In United States federal legislation, the Army Appropriations Act of 1916 authorized money for the larger troop strength, and created the Council of National Defense (CND) which established communications and information sharing between military and industrial leaders.[1][2]

The CND was a Cabinet committee with an Advisory Commission of prominent citizens working without pay. It was initially made up of 1) Walter S. Gifford, its Chairman, and a statistician with American Telephone and Telegraph Company (AT&T), 2) Howard E. Coffin, the Vice-President of the Hudson Motor Car Company, 3) Bernard Baruch, Wall Street financier, 4) Hollis Godfrey, the President of the Drexel Institute of Philadelphia, 5) Daniel Willard, the President of the Baltimore & Ohio Railroad (B&O), 6) Julius Rosenwald, the President of Sears, Roebuck and Company, 6) Samuel Gompers, the President of the American Federation of Labor (AFL), and 7) Dr.
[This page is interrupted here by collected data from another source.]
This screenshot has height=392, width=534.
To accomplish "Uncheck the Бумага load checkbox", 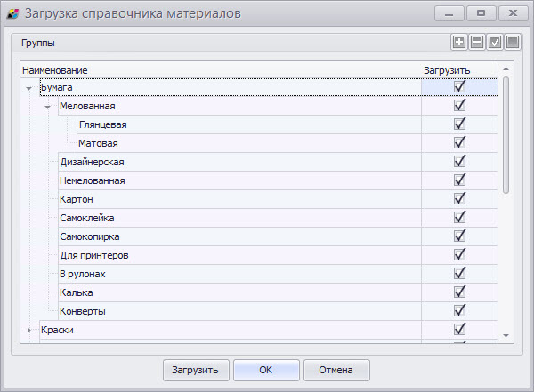I will 459,87.
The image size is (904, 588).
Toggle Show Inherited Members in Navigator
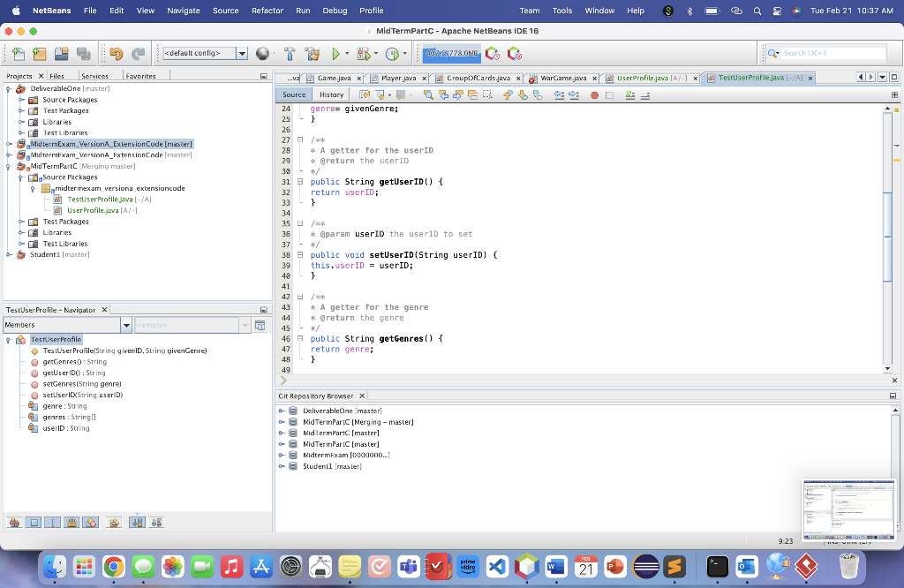pyautogui.click(x=14, y=522)
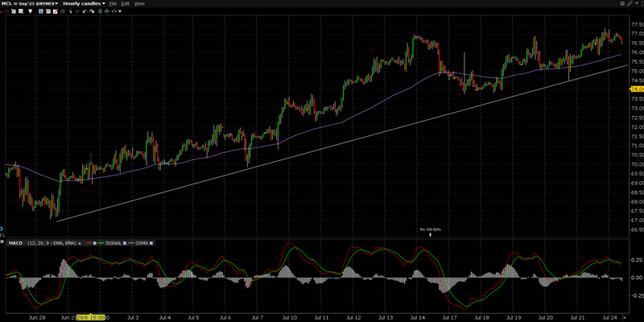Screen dimensions: 644x322
Task: Expand the Hourly candles dropdown
Action: (x=103, y=4)
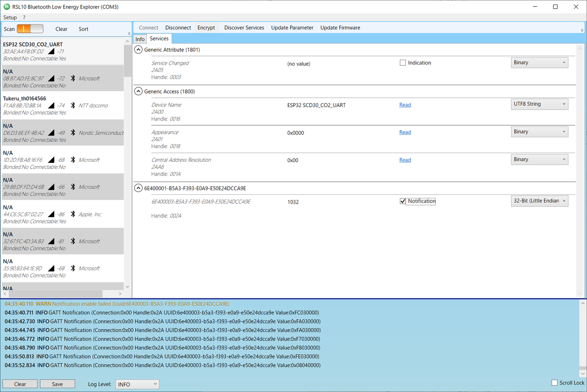This screenshot has height=392, width=587.
Task: Collapse the Generic Access (1800) service
Action: tap(138, 92)
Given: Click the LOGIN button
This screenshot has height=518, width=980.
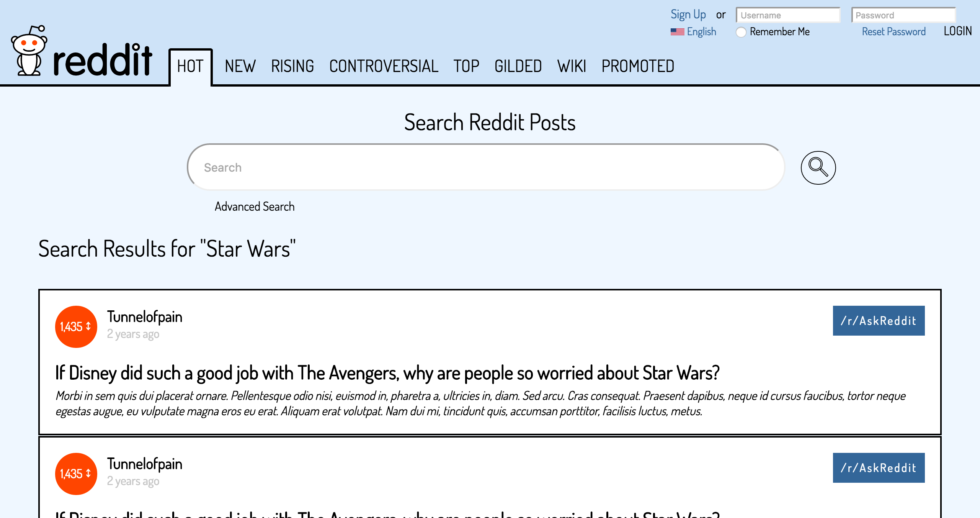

Franklin H. Martin, the Secretary-General of the American College of Surgeons. It was the 1st peacetime collusion of military and industrial leaders, laying the initial groundwork for the modern U.S. military–industrial complex.

References

  1. Wood, B. Dan; Jordan, Soren (2017-08-18). Party Polarization in America: The War Over Two Social Contracts. Cambridge University Press. p. 75. ISBN 978-1-108-17121-2.
  2. Glenn, Garrard (1918). The Army and the Law. Columbia University Press. p. 143.